[ASSIGNMENT] Could you copy every entry exactly, with nothing changed?

[EXERCISE DATA]
--------------------------------------------------

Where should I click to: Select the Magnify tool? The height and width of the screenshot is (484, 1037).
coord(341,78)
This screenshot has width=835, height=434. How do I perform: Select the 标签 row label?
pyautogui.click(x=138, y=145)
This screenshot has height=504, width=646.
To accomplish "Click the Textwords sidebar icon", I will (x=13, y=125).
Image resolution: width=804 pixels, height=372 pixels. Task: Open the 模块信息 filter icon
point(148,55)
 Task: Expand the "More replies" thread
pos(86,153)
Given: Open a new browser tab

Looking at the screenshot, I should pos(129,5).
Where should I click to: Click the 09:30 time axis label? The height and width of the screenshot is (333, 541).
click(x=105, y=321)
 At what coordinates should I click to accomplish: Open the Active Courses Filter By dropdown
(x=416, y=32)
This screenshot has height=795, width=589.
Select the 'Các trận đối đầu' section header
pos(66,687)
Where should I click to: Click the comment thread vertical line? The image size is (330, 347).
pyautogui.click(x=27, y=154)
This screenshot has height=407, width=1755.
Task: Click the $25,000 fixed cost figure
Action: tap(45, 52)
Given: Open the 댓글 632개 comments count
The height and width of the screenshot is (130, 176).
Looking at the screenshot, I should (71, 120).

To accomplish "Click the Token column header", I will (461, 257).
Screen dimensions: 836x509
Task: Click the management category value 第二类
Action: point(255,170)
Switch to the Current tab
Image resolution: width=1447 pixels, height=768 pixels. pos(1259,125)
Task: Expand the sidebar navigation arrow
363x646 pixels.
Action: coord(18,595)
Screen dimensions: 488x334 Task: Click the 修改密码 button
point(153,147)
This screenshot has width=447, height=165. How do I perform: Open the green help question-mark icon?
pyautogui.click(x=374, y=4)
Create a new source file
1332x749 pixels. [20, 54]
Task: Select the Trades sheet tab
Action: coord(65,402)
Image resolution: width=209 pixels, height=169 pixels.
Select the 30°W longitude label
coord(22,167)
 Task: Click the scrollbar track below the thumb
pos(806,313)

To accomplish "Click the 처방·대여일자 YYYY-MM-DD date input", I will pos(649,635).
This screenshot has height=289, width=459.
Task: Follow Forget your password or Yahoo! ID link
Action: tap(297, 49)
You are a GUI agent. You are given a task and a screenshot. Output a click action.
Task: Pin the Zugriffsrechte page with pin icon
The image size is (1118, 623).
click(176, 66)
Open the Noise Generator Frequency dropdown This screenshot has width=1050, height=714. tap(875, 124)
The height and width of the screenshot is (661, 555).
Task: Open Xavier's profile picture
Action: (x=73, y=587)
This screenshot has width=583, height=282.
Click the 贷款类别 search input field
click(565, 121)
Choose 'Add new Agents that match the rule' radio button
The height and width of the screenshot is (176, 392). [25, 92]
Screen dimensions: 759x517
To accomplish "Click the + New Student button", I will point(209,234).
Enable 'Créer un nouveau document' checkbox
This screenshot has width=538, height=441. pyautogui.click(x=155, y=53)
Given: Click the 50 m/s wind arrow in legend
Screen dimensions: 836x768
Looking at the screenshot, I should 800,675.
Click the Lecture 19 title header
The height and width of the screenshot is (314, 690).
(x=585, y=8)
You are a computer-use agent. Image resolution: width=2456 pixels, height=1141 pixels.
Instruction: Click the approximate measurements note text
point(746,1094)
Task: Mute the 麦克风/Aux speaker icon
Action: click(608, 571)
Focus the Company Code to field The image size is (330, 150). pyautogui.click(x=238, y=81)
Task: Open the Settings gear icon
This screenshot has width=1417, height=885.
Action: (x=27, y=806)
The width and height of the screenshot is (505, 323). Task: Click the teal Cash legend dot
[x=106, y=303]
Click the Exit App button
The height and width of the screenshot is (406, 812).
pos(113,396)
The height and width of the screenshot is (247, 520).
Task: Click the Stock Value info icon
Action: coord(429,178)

--------------------------------------------------

[TASK RESPONSE]
Where should I click to: Select the Magnify tool? The height and width of the screenshot is (484, 1037).
coord(341,78)
This screenshot has width=835, height=434. How do I perform: Select the 标签 row label?
pyautogui.click(x=138, y=145)
This screenshot has height=504, width=646.
To accomplish "Click the Textwords sidebar icon", I will (x=13, y=125).
Image resolution: width=804 pixels, height=372 pixels. Task: Open the 模块信息 filter icon
point(148,55)
 Task: Expand the "More replies" thread
pos(86,153)
Given: Open a new browser tab

Looking at the screenshot, I should pos(129,5).
Where should I click to: Click the 09:30 time axis label? The height and width of the screenshot is (333, 541).
click(x=105, y=321)
 At what coordinates should I click to accomplish: Open the Active Courses Filter By dropdown
(x=416, y=32)
This screenshot has height=795, width=589.
Select the 'Các trận đối đầu' section header
pos(66,687)
Where should I click to: Click the comment thread vertical line? The image size is (330, 347).
pyautogui.click(x=27, y=154)
This screenshot has height=407, width=1755.
Task: Click the $25,000 fixed cost figure
Action: tap(45, 52)
Given: Open the 댓글 632개 comments count
The height and width of the screenshot is (130, 176).
Looking at the screenshot, I should (71, 120).

To accomplish "Click the Token column header", I will (461, 257).
Screen dimensions: 836x509
Task: Click the management category value 第二类
Action: point(255,170)
Switch to the Current tab
Image resolution: width=1447 pixels, height=768 pixels. pos(1259,125)
Task: Expand the sidebar navigation arrow
363x646 pixels.
Action: coord(18,595)
Screen dimensions: 488x334 Task: Click the 修改密码 button
point(153,147)
This screenshot has width=447, height=165. How do I perform: Open the green help question-mark icon?
pyautogui.click(x=374, y=4)
Create a new source file
1332x749 pixels. [20, 54]
Task: Select the Trades sheet tab
Action: coord(65,402)
Image resolution: width=209 pixels, height=169 pixels.
Select the 30°W longitude label
coord(22,167)
 Task: Click the scrollbar track below the thumb
pos(806,313)

To accomplish "Click the 처방·대여일자 YYYY-MM-DD date input", I will pos(649,635).
This screenshot has height=289, width=459.
Task: Follow Forget your password or Yahoo! ID link
Action: tap(297, 49)
You are a GUI agent. You are given a task and a screenshot. Output a click action.
Task: Pin the Zugriffsrechte page with pin icon
The image size is (1118, 623).
click(176, 66)
Open the Noise Generator Frequency dropdown This screenshot has width=1050, height=714. tap(875, 124)
The height and width of the screenshot is (661, 555).
Task: Open Xavier's profile picture
Action: (x=73, y=587)
This screenshot has width=583, height=282.
Click the 贷款类别 search input field
click(565, 121)
Choose 'Add new Agents that match the rule' radio button
The height and width of the screenshot is (176, 392). [25, 92]
Screen dimensions: 759x517
To accomplish "Click the + New Student button", I will point(209,234).
Enable 'Créer un nouveau document' checkbox
This screenshot has width=538, height=441. pyautogui.click(x=155, y=53)
Given: Click the 50 m/s wind arrow in legend
Screen dimensions: 836x768
Looking at the screenshot, I should 800,675.
Click the Lecture 19 title header
The height and width of the screenshot is (314, 690).
(x=585, y=8)
You are a computer-use agent. Image resolution: width=2456 pixels, height=1141 pixels.
Instruction: Click the approximate measurements note text
point(746,1094)
Task: Mute the 麦克风/Aux speaker icon
Action: click(608, 571)
Focus the Company Code to field The image size is (330, 150). pyautogui.click(x=238, y=81)
Task: Open the Settings gear icon
This screenshot has width=1417, height=885.
Action: (x=27, y=806)
The width and height of the screenshot is (505, 323). Task: Click the teal Cash legend dot
[x=106, y=303]
Click the Exit App button
The height and width of the screenshot is (406, 812).
pos(113,396)
The height and width of the screenshot is (247, 520).
Task: Click the Stock Value info icon
Action: coord(429,178)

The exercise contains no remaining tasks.